__Butir Tugas A__:
Jawablah pertanyaan berikut berdasarkan pendahuluan makalah sosiolinguistik.
(i) Kajian bahasa secara internal dilakukan terhadap unsur apa saja?
(ii) Apa sebutan bagi seseorang yang menguasai lebih dari dua bahasa?
(iii) Dengan istilah apa percampuran unsur bahasa itu disebut?

Makalah sosiolingustik(monolingual
bilingual dan multilingual)
BAB I
PENDAHULUAN
I.I
Latar Belakang
Bahasa merupakan alat komunikasi yang digunakan manusia
untuk berinteraksi dengan sesamanya. Dengan menguasai bahasa maka manusia dapat
mengetahui isi dunia melalui ilmu dan pengetahuan-pengetahuan yang baru dan
belum pernah terbayangkan sebelumnya.
Sebagai alat komunikasi dan interaksi yang hanya dimiliki
oleh manusia, bahasa dapat dikaji secara internal maupun secara eksternal.
Secara internal artinya pengkajian tersebut dilakukan terhadap unsur intern
bahasa saja seperti, struktur fonologis, morfologis, dan sintaksisnya saja.
Sedangkan kajian secara eksternal berarti kajian tersebut dilakukan terhadap
hal-hal atau faktor-faktor di luar bahasa, tetapi berkaitan dengan pemakai
bahasa itu sendiri, masyarakat tutur ataupun lingkungannya.
Pengkajian bahasa secara eksternal juga mengkaji bagaimana
pembauran berbagai bahasa dalam suatu wilayah dan penguasaan bahasa kedua,
ketiga bahkan selanjutnya oleh penutur atau pengguna bahasa. Seseorang yang
menguasai satu bahasa disebut monolingual, menguasai dua bahasa biasa disebut
bilingual dan menguasai bahasa lebih dari dua disebut multilingual (Chaer,
1995:112).
Sebagai seorang yang terlibat dengan penggunaan dua bahasa
dan juga dengan dua budaya, seorang dwibahasawan tentu tidak terlepas dari
akibat-akibat penggunaan dua bahasa. Salah satu akibatnya adalah tumpang tindih
antara dua sistem bahasa yang dipakai atau digunakannya dari unsur bahasa yang
satu ke bahasa yang lain. Ini dapat terjadi karena kurangnya penguasaan bahasa
kedua oleh penutur atau bahkan karena kebiasaan. Percampuran unsur bahasa ini
disebut alih kode (code switching) dan campur kode (code mixing).

__Data yang Disediakan__:

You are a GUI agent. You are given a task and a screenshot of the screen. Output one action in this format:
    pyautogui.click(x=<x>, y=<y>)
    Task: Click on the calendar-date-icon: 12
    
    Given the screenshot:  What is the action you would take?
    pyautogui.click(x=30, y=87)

__Butir Tugas B__: Cetak kembali semua baris pada daftar di atas tanpa mengubah apa pun.

__Penyelesaian Soal A__:
(i) Struktur fonologis, morfologis, dan sintaksisnya.
(ii) Multilingual.
(iii) Alih kode (code switching) dan campur kode (code mixing).

__Penyelesaian Soal B__:
You are a GUI agent. You are given a task and a screenshot of the screen. Output one action in this format:
    pyautogui.click(x=<x>, y=<y>)
    Task: Click on the calendar-date-icon: 12
    
    Given the screenshot:  What is the action you would take?
    pyautogui.click(x=30, y=87)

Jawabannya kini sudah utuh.